** Opening Record extracts block **
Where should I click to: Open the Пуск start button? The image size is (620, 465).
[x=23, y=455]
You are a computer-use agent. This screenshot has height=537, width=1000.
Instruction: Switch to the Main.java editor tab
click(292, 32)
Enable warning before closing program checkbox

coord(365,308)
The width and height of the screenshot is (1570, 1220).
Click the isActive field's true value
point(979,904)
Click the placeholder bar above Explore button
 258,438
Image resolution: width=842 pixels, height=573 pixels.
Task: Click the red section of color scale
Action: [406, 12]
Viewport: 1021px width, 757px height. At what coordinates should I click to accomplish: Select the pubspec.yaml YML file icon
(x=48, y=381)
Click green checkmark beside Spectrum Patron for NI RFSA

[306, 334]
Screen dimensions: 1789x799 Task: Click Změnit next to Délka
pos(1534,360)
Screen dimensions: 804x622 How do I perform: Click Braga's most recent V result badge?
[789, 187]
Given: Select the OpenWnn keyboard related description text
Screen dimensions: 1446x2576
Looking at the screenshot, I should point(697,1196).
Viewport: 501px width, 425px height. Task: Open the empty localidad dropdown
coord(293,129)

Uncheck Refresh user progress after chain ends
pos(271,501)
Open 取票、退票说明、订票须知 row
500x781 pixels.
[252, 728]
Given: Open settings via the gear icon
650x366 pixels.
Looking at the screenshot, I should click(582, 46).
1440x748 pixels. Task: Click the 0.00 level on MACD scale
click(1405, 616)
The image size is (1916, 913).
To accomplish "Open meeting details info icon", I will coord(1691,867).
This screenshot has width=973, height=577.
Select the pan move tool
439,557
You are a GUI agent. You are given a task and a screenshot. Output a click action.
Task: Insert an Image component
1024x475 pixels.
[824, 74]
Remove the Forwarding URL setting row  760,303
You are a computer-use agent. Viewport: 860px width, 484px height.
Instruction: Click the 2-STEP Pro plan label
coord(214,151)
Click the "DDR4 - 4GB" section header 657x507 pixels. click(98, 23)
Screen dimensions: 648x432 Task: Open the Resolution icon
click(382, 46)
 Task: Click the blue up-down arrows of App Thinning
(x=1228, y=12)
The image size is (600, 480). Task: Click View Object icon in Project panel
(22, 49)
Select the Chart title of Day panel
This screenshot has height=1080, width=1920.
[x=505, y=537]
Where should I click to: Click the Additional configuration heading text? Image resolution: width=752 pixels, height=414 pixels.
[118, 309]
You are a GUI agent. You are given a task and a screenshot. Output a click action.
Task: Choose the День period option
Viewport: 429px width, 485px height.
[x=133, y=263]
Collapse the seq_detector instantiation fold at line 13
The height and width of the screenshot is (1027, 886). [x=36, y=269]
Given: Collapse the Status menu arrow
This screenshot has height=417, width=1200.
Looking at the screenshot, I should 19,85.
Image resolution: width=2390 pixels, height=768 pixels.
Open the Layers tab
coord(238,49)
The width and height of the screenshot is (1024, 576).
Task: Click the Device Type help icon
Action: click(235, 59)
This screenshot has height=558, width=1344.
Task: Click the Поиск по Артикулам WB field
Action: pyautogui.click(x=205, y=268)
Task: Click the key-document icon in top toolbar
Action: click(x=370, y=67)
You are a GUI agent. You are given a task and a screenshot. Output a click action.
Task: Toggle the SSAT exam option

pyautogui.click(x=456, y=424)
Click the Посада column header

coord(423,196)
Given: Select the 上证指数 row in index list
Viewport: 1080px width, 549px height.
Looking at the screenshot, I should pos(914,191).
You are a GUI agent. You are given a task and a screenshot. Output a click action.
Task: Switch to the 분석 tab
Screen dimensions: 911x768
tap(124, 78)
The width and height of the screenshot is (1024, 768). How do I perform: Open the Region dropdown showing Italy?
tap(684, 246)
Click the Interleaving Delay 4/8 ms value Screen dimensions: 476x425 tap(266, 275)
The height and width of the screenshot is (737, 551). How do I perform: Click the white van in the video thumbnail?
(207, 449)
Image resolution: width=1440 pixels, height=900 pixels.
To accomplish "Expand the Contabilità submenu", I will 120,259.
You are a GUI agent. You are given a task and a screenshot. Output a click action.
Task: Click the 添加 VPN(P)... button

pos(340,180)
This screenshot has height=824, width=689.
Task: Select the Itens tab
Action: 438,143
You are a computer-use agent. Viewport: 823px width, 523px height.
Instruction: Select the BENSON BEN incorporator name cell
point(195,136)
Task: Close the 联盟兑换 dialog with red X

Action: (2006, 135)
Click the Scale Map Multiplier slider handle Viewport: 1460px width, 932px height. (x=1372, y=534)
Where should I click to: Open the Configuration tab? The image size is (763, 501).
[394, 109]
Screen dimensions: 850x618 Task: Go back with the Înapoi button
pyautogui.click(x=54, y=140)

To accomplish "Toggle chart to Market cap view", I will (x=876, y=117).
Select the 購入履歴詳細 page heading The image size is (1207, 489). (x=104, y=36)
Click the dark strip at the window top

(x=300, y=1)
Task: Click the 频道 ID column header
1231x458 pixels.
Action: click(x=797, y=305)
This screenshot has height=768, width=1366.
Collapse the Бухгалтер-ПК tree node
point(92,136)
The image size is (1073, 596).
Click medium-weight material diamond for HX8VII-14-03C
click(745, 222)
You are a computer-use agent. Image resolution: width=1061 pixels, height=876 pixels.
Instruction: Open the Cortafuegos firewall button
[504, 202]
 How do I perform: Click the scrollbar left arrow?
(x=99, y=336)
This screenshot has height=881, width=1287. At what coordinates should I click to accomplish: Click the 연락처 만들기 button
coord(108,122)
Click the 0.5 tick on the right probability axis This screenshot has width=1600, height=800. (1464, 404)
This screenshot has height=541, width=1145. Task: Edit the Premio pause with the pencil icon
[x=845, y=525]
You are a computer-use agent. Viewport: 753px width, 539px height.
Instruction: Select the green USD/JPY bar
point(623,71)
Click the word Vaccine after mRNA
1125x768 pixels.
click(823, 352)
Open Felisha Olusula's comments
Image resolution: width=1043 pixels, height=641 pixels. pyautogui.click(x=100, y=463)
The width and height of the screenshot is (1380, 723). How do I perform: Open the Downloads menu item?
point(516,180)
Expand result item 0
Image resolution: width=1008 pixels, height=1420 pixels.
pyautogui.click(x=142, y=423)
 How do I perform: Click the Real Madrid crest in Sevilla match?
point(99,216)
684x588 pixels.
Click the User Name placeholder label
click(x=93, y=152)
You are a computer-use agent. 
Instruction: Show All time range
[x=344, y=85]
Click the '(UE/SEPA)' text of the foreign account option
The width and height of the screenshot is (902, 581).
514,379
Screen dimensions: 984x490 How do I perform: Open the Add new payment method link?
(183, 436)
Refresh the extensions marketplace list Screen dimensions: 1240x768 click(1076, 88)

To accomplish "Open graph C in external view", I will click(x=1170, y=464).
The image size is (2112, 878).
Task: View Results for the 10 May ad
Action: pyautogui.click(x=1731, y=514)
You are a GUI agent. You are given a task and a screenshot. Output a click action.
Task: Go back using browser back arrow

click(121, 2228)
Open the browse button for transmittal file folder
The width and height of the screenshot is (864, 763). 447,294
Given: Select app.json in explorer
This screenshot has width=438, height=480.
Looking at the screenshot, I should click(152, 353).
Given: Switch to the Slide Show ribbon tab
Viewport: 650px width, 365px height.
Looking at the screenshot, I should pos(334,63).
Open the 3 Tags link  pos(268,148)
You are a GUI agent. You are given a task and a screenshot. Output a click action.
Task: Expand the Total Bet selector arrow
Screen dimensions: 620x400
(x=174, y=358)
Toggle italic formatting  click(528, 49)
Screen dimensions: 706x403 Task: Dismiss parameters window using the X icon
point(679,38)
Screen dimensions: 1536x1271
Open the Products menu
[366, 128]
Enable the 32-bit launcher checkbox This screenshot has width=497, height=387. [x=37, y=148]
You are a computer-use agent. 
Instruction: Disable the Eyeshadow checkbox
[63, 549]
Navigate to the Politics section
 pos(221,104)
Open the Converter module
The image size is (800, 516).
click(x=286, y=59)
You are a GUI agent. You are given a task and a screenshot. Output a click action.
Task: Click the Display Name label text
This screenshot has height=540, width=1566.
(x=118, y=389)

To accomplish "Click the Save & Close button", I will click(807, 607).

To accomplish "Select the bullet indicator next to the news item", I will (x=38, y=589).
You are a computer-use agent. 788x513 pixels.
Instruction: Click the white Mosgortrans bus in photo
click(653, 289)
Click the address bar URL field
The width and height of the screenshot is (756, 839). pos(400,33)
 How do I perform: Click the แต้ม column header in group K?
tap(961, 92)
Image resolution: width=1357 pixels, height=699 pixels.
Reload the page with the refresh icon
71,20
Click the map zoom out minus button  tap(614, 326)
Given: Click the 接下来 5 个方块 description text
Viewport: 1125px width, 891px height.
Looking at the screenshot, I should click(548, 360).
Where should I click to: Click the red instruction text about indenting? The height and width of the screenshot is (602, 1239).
** Closing Record extracts block **
*What is required*
Repeat, with no changes, each line from the one with "Given: Click the 接下来 5 个方块 description text" to the end of the listing, including both ends and nothing else.

*Exercise result*
Given: Click the 接下来 5 个方块 description text
Viewport: 1125px width, 891px height.
Looking at the screenshot, I should click(548, 360).
Where should I click to: Click the red instruction text about indenting? The height and width of the screenshot is (602, 1239).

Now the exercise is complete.